As noted above, in its September 13, 2019 Memorandum and Order, the Court granted Defendant Kulenguskey's motion to dismiss and granted Plaintiff leave to file an amended complaint with respect to his Eighth Amendment claims against her. (Doc. Nos. 42, 43.) In its January 30, 2020 Memorandum and Order, the Court granted Defendant Hollenbush's motion to dismiss and granted Plaintiff leave to file an amended complaint with respect to his Fourth and Fourteenth Amendment claims against him, as well as his claims against Defendant Kulenguskey. (Doc. Nos. 62, 63.) Plaintiff, however, did not file an amended complaint. Because the Court is granting Plaintiff leave to file an amended complaint with respect to his claims against Defendants Ashton, Greek, Kovach, and Shuman, Plaintiff may use this opportunity to amend his claims against Defendants Kulenguskey and Hollenbush, as well.
IV. CONCLUSION
For the foregoing reasons, the Court will grant Defendants Ashton, Greek, Kovach, and Shuman's motion for judgment on the pleadings (Doc.
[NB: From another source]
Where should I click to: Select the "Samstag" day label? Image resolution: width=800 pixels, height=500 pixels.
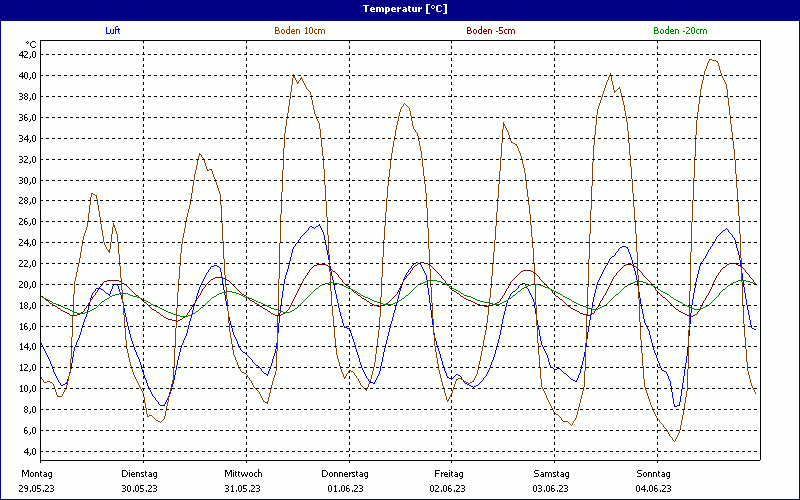(551, 473)
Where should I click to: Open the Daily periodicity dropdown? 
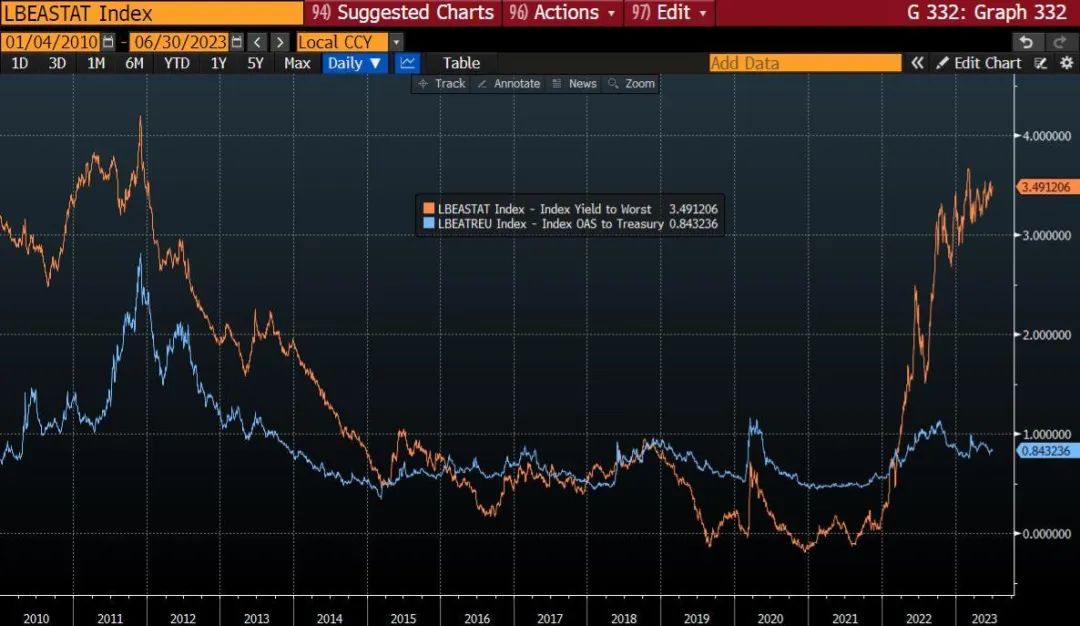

No. 64) with respect to Plaintiff's Eighth Amendment claim concerning medical care, as well as any verbal harassment claims Plaintiff asserts against Defendant Shuman. Plaintiff's excessive force claim against Defendant Shuman will proceed at this time. The Court will grant Plaintiff leave to file an amended complaint with respect to his Eighth Amendment medical care claims against Defendants Ashton, Greek, Kovach, Shuman, and Kulenguskey, as well as his Fourth and Fourteenth Amendment claims against Defendant Hollenbush. An appropriate Order follows.